Although the cartilage defect will have filled with hyaline-type cartilage in a few weeks, Verigen advises that weight-bearing activities such as cycling not be attempted for six months and stress activities like tennis are delayed for a full year. The company says that definitive maturation and hardening of new-formed cartilage will not be complete for 11 to 24 months from transplantation.

Computer-assisted 3-D foot model software

"Up to the present time there has been no model available for surgeons, orthopedists or radiologists to help them foresee the evolution of a diseased or malformed foot taking into account a chosen surgical technique." So said Professor Marie-Christine Ho Ba Tho at the Biomechanical and Biomedical Engineering Laboratory of the CNRS (the French equivalent of the U.S. National Institutes of Health) in Compeigne, France, who has identified deformities of the human foot as being particularly difficult to visualize. Because of 3-D considerations and because the complex combination of bones, muscles, and tendons is hard to adapt to a standardized treatment, surgeons have found difficulty in visualizing the effect of some bone and cartilage malformations (e.g. club-foot) and how best to treat them.

Ho Ba Tho has developed, with financial backing from the French Fondation pour la Recherche Medicale research fund, a software program to help visualize a patient's foot in 3-D. Using medical imaging techniques, mechanical measurements, and CAD-CAM software used in the aeronautical industry, she is developing the program so that it will assist the surgeon to decide on the best surgical technique to choose.

Sulzer's growth factor spinal fusion trials

A new growth factor treatment from Sulzer Medica (Winterthur, Switzerland), Ne-Osteo, is being used by orthopedic surgeons in Europe in a multicenter clinical trial to help spinal fusion in patients with back pain.

Ne-Osteo, a mixture of bovine-derived growth factor together with a collagen carrier matrix, will be used initially with fixation devices, but is intended eventually for use alone. The European five-center trial of around 150 patients will aim to achieve fusion of two or more vertebrae as an alternative to conventional autografting techniques, which are expensive, painful and potentially complex.
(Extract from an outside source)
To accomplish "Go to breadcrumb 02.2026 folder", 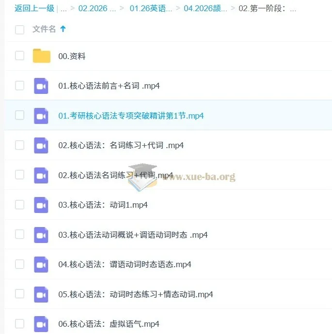I will tap(97, 9).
CT and X-ray scans will assess fusion and patients will be assessed on pain reduction and ease of movement. Sulzer Spine-Tech (Mountain View, California) recently reported positive initial results of a clinical trial using Healos Bone Graft Substitute in combination with its BAK Interbody Fusion cage.

The company has started full clinical trials at the first of 20 potential sites in the U.S. An IDE application to the FDA is planned, combining Ne-Osteo with the BAK Interbody Fusion Cage.

Other companies developing growth factors for spinal and similar applications include Stryker (Kalamazoo, Michigan), Sofamor Danek (Memphis, Tennessee) and Interpore Cross (Irvine, California).

Sulzer Medica hopes to have Ne-Osteo launched commercially in Europe in mid-2002 and shortly thereafter in the U.S.

Dornier Medical in shock wave therapy trials

Dornier Medical (Germering, Germany) has completed enrollment of clinical trials in Germany, the United States, and Canada for its Epos Ultra orthopedic shock wave therapy for painful heel spurs (plantar fasciitis). The company hopes to file a PMA after analysis of trial results in early April.

HealthTronics (Marietta, Georgia) submitted a similar application to the FDA in February.

In a second project, Dornier Medical plans to utilize the trial data in Germany to obtain reversal of a 1998 decision to withdraw reimbursement for shock wave therapy in orthopedic indications. The federal committee which decides on reimbursements complained about a lack of scientific proof of its effectiveness.

Dornier also has a second set of multicenter studies under way in Germany to establish treatment efficiency and economic benefits in plantar fasciitis, tennis elbow, and shoulder calcifications.

McCue gains FDA approval

The CUBAClinical ultrasound bone density measurement device from McCue (Winchester, England) has been approved by the FDA for sale in the United States.

Priced under $20,000, the CUBAClinical unit is marketed in North America, parts of Europe, the Pacific Rim countries, Africa, and the Middle East by Norland Medical Systems (White Plains, New York).